Una gran parte de los
seudoliberales que dieron al traste con el alfarismo, ocuparon altísimos cargos en el gobierno del general
Alfaro, quien pensando afianzarse,
o por urgencias de dinero para el Fisco, como asevera Roberto Andrade, hizo muy
serias concesiones a este sector, con lo cual nada ganó la revolución, sino que, al contrario, empezó a ser minada desde
adentro. Este fue, sin duda, uno de sus
tantos errores.
Sin embargo, nunca confió en ellos porque preveía su traición.

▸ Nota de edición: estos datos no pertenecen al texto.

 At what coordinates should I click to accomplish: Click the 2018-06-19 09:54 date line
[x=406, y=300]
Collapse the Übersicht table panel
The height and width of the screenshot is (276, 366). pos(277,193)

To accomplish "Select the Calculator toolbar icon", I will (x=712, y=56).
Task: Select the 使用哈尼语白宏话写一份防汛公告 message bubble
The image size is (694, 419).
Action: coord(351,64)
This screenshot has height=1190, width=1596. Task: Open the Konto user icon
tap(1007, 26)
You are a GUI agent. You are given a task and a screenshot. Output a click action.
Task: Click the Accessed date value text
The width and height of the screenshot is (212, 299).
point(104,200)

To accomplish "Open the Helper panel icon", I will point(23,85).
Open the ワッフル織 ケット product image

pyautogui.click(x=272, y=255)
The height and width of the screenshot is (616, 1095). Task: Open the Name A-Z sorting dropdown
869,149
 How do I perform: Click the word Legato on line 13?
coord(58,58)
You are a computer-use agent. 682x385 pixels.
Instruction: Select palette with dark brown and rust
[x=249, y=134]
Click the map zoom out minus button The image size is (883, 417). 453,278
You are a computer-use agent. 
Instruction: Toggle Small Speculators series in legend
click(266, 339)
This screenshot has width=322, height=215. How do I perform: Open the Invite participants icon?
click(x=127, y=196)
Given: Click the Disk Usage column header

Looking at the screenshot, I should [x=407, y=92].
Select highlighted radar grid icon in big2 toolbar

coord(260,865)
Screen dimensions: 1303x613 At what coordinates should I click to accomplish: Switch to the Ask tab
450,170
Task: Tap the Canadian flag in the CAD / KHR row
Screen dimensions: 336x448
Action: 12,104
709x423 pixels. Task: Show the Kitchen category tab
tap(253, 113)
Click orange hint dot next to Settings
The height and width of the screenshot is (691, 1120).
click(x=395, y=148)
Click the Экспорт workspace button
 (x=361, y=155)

En carta de 1909 dirigida a la madre de Vargas Torres, decía lo siguiente:
Estos
hombres ilusos o felones impugnan como errores míos
o peor aún como a dolo, el titánico esfuerzo desplegado para
realizar, en corto tiempo obras fundamentales para
el progreso de la República, antes que los gobiernos que se sucedan vayan a ser conducidos por fingidos liberales que pactarán con la funesta y corrompida argolla que ha esclavizado durante tantos y tantos años a la mayoría de los habitantes de la Nación.[16]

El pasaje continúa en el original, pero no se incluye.